The only thing that surprised Chase about this week’s state of emergency was that it didn’t happen sooner: Chase, a family physician in northwestern Ontario, saw opioid abuse decimate communities in the Sioux Lookout region where she works before it moved east to the James Bay area.
“I don’t think people should be surprised. … It’s been in the news, my god. The water, the kids with the rashes, the poor education,” she said.
“I’ve been doing this for 30 years and it’s been discussed in the news for 30 years and, for the first time, the government is acknowledging it.”
Achneepineskum was in Attawapiskat Monday for a community meeting, to offer support and — hopefully — hash out a way forward.NAN‘s extra bodies also spelled off health workers run ragged: Three of Attawapiskat’s four are in Thunder Bay being debriefed, Achneepineskum said.
Residents of these remote communities are making herculean efforts to ameliorate their homes, Chase said. But the systemic problems remain.
“There are laypeople stepping up, working in these programs, and I’m proud of my physician group: We’ve worked very hard to support the communities in this,” she said.
“But the true social determinants of health are not really changing to any significant degree that I’ve witnessed.”
People in this postal code die a decade earlier, on average, than people in affluent Ottawa and Toronto neighbourhoods.
They’re twice as likely to die of homicide as people in downtown Toronto; more than twice as likely to die of lung cancer; four times as likely to die in a land vehicle accident; more than eight times to die before age 18; ; almost 10 times more likely to die of diabetes.
As Global News has written, these inequities don’t stop in Attawapiskat or in Ontario: If you’re indigenous you’re more likely to be raped or murdered; if you’re born in Nunavut, you’re far more likely to die as a baby.
Systemic deprivation runs so deep, it’s hard to know where to start.
“You have to have education; you have to have policing; you have to have the health services,” NAN’s Achneepineskum said.
Some have argued that the factors perpetuating despair in Attawapiskat are so entrenched, the only solution is to evacuate the communities entirely.
Angus is not a fan of that proposal.
“I think it’s the ultimate lazy-assed response of racist Canada to say, ‘Why should we bother giving your children education? Why should we bother providing the same health care we demand for our children?’ …
“What king of nation is that lazy with its vision for the future, for its children?”
Federal Health Minister Jane Philpott told reporters Monday she knows the counsellors her department sent won’t be enough.
“We continue to work on a long-term strategy,” she said.

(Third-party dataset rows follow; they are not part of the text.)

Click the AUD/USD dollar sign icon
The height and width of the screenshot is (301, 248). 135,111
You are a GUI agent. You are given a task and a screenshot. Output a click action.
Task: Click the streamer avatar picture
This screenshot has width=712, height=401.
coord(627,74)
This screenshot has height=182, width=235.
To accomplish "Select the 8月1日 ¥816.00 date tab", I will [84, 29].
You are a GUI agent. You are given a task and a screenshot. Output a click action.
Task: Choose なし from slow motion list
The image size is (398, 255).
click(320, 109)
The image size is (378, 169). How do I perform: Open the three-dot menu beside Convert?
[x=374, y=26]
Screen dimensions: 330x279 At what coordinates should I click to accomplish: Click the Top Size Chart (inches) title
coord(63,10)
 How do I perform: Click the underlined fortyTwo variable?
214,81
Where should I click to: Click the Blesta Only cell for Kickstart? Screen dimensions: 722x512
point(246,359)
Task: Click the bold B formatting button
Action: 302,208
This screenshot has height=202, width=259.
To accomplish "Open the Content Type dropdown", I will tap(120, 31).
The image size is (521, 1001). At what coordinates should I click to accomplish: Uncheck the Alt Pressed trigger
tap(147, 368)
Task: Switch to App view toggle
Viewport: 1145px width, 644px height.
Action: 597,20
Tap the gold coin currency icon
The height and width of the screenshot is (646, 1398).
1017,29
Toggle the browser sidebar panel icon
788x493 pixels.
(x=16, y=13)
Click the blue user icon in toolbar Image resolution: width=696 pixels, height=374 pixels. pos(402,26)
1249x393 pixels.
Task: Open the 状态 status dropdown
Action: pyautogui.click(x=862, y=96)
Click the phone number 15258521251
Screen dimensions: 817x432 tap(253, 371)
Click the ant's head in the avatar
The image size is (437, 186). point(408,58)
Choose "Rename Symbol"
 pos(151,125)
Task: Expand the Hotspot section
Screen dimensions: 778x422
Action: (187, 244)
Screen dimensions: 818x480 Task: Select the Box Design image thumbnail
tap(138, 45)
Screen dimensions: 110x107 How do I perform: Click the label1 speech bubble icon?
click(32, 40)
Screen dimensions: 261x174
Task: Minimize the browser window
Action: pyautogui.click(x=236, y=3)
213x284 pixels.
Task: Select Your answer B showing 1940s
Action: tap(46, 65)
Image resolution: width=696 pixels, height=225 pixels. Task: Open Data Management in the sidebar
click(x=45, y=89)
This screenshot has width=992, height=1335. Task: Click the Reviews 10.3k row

“We can’t keep working crisis to crisis.”
And Philpott admits one of the biggest challenges is not the cash but the human capital: Recruiting people to work in a challenging, isolated environment guaranteed to burn them out is no easy task. Attawapiskat’s police officers are so overworked by 18-hour days they’re frequently on sick leave, Achneepineskum said.
Chase, who’s brought health care for three decades to a marginalized region that has gotten no less marginalized, is “very cautiously optimistic.”
“If there’s a tipping point, it’s now.”